[Exercise data — start]

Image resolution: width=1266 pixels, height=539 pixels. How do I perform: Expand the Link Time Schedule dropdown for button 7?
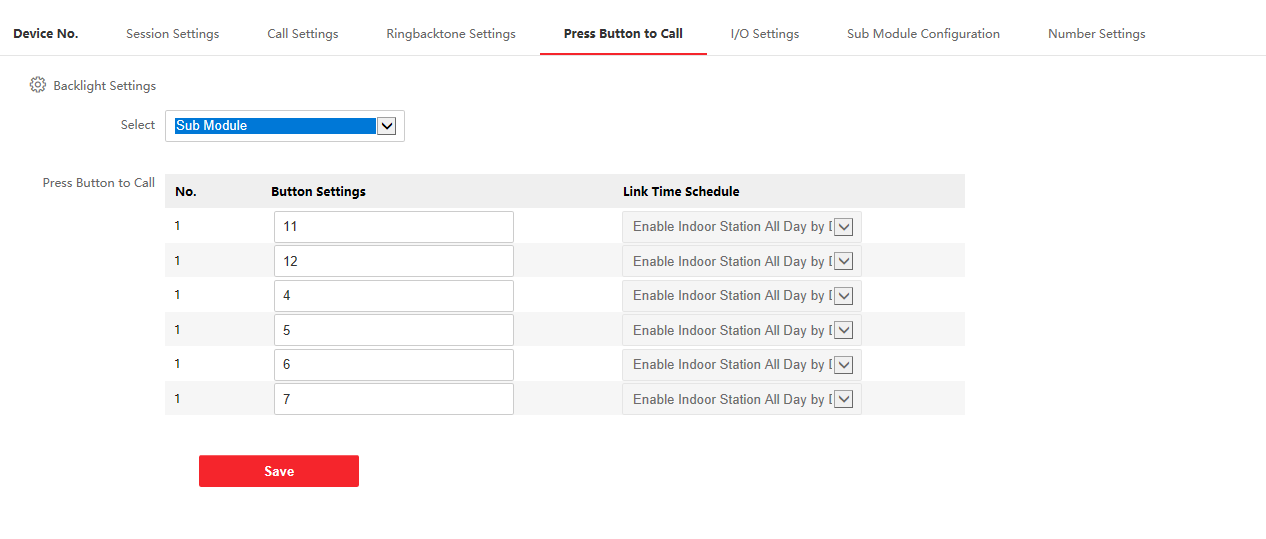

[Exercise data — finish]
[Exercise data — start]

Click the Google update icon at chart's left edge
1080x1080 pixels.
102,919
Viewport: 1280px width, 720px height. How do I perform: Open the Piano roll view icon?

[Exercise data — finish]

> _Try it_
With the line holding "1080x1080 pixels." as the first and the line holding "Viewport: 1280px width, 720px" as the last, set down that range of the entries above exactly, and nothing else.

> _Exercise answer_
1080x1080 pixels.
102,919
Viewport: 1280px width, 720px height. How do I perform: Open the Piano roll view icon?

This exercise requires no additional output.